For two interesting short videos on this issue I highly recommend: Do you know where your food comes from? -Eat Real. Eat Local. and The Story of Stuff. (These are hyperlinks. Click on them to view the videos.)

With the writing of the 100 Mile Diet: A Year of Eating Local,  authors Alisa Smith and James Mackinnon brought into the forefront of our minds an interesting experiment on this issue: was it possible to eat locally year round when living in Canada. Granted, they lived along the BC coast: truly a land of plenty with a decadent zone 9 climate (we are a zone 3b here in Edmonton). But even that had its unbelievable challenges, given the nature of our market and the way that our dependence on the global economy shapes it… like the difficulty surrounding finding a store to sell fish that truly was locally caught and not from far away: being able to see the ocean, did not necessarily mean they could purchase anything to eat from the sea. It is a very interesting read.

So in a nutshell, what are the advantages of eating local?

1.     Eating locally, our food is not transported great distances, leaving tremendously costly environmental footprints on our world, contributing to the use of valuable resources and emitting harmful greenhouse gases.
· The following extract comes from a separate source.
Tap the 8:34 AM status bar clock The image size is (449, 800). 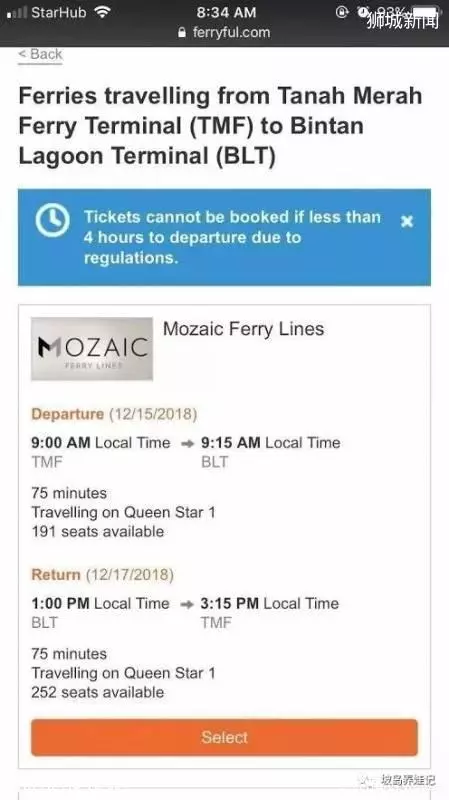pos(226,12)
2.     Eating locally, our food is not picked in an unripe state to prevent it from spoiling during the transportation process, making it less nutrient dense than food picked at the height of freshness and the peak of ripeness. 

3.     Eating locally, our food is not raised and harvested in countries that use pesticides and growing practices that we do not allow here.
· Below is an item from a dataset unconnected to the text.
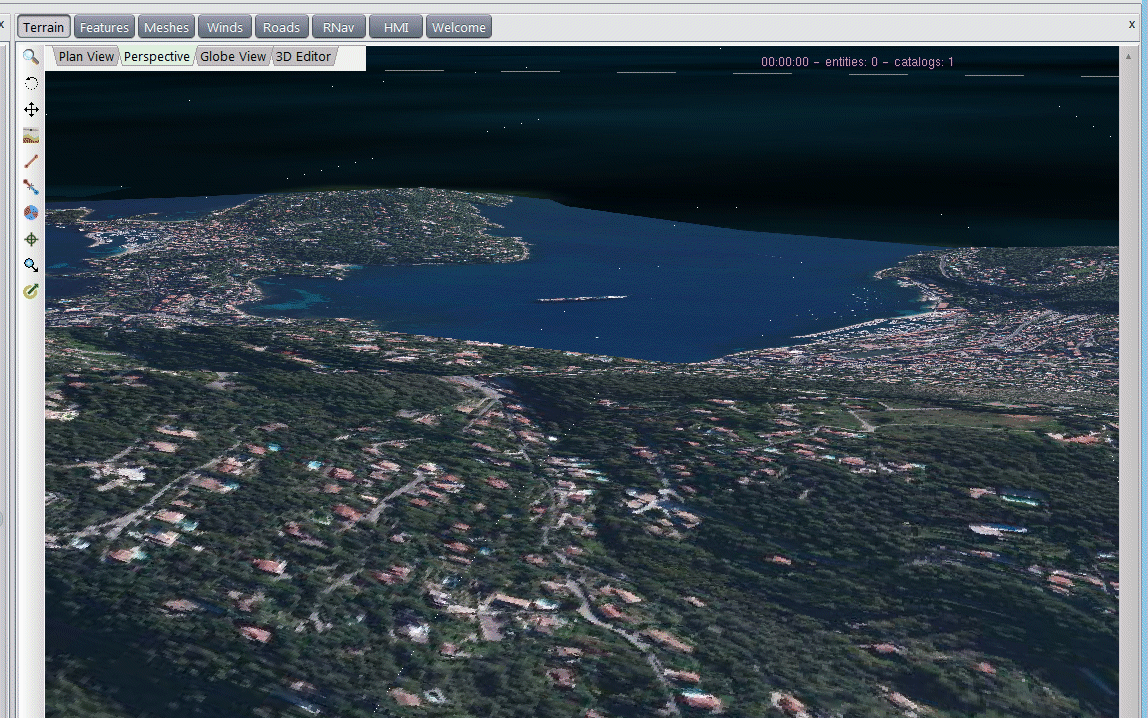The image size is (1148, 718).
Task: Open the Globe View tab
Action: point(233,57)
4.     Eating locally, our food does not have to be excessively packaged to prevent items from bruising during shipping.

5.     Eating locally, our food does not have to be coated with waxes and products designed to prevent spoilage… things that we do not need to digest.

6.     Eating locally helps us to support our local economy. Food purchased locally creates profits that are mostly spent directly in our community.

7.     Eating locally, you can enjoy food that is at its peak of freshness, quality and taste. Your food will look better, taste better and work (from a health and nutrition standpoint) better in your body.

8.     Eating locally can mean eating seasonally… which brings tremendous variety to your table and to your nutritional goals.

9.     Eating locally can open the door to creative cooking practices so that you can freeze and/or can fresh produce when it is in season, to be enjoyed later on in the year. You can reach back to your family roots and rediscover your past through those old recipes. Jams and pickles, frozen rhubarb and berries, frozen beans and applesauce are all extremely simple to make and do. It is an investment in time, but it is very rewarding.
Raspberries freshly picked & ready for the freezer.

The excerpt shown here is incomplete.